If India’s ratings are indeed lowered to junk, the move could curtail foreign investment flow into the country, essential for financing the ballooning current account deficit (CAD). Also, the cost of raising funds abroad could go up for Indian companies.
India’s economy had grown at an annual rate of about nine per cent in each of the three years preceding the global financial crisis of 2008-09, when it fell to 6.7 per cent. In 2012-13, India’s growth could have plunged even lower, to an estimated decadal-low of five per cent.
S&P credit analyst Takahira Ogawa said though India’s external position remained resilient despite a deterioration in the past two years, the current account deficit widened significantly to 4.2 per cent of GDP during 2011-12 and was expected to widen to 4.5 per cent during 2012-13. This, Ogawa said, was the highest level in more than a decade. He said the government’s high fiscal deficit and a heavy debt burden remained the biggest constraints on India’s sovereign ratings.
S&P’s on Friday’s move could stick out like a sore thumb for the United Progressive Alliance government, which is likely to highlight its achievements as it completes four years in its second term next week.

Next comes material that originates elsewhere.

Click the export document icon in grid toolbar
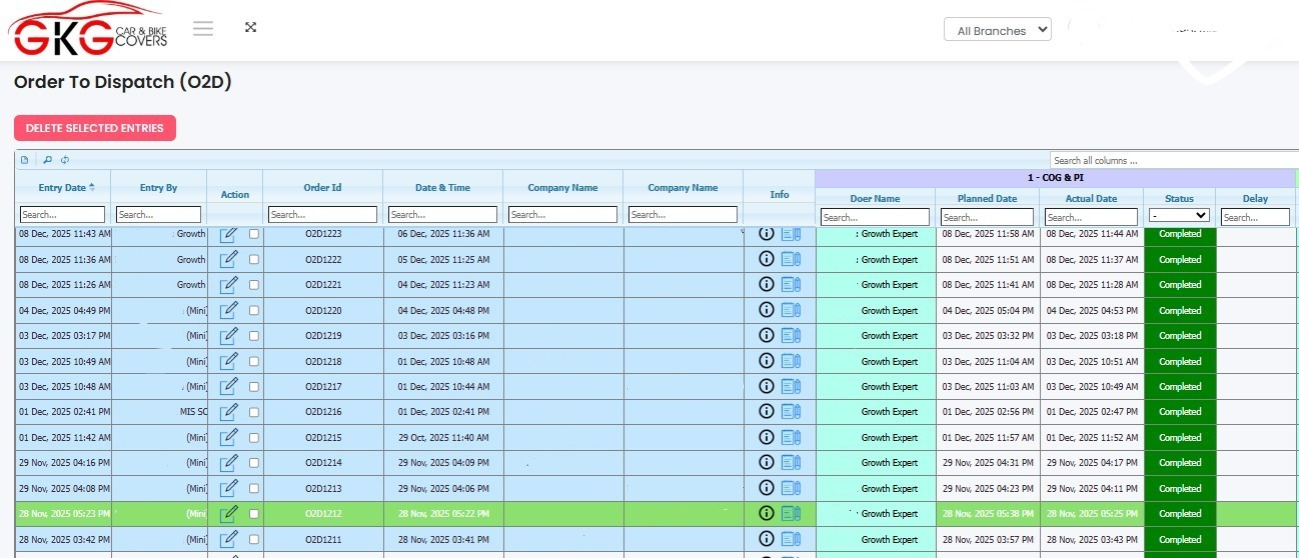(x=25, y=160)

S&P’s announcement came even as Finance Minister P Chidambaram tried to lure investments from London. He is to also visit Paris and Doha, too.
In Delhi, Prime Minister’s Economic Advisory Council Chairman C Rangarajan said S&P failed to take note of reforms initiated in six months. Reforms will be accelerated and there will be a case to upgrade the ratings, Rangarajan told Business Standard.

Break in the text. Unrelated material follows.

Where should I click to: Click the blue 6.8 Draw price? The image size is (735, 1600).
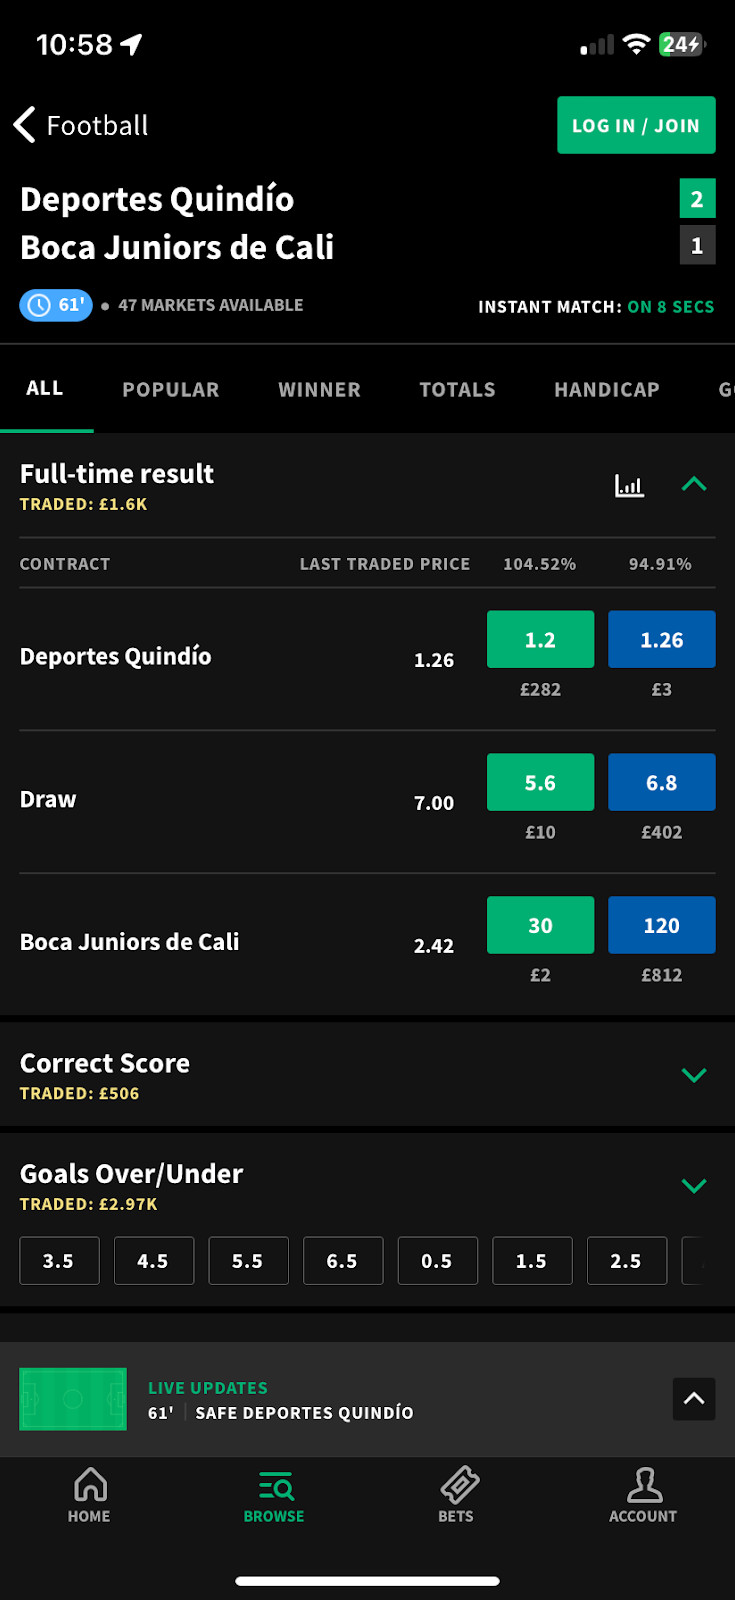coord(661,783)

Economic Affairs Secretary Arvind Mayaram said S&P has acknowledged the government had regained fiscal space and there were no big concerns.
The government’s benchmark bond’s 10-year yield rose four basis points to 7.41 per cent before S&P issued the statement. The yield closed at 7.39 per cent yesterday.
The rating agency said it might revise the outlook to stable if it found that the government carries through its plans, such as enacting the land acquisition Bill, implementing a nationwide government sales tax (the Goods and Services Tax), or further trim fuel and fertiliser subsidies to unleash public and private investments.
Citing reforms it had initiated, the government had last month strongly pitched for an upgrade in rating by S&P when the finance ministry met the rating agency’s representatives.
S&P, however, said despite the initiatives from the Cabinet Committee on Investment to cut red tape on infrastructure and power projects, that committee’s success in raising investment growth remained uncertain.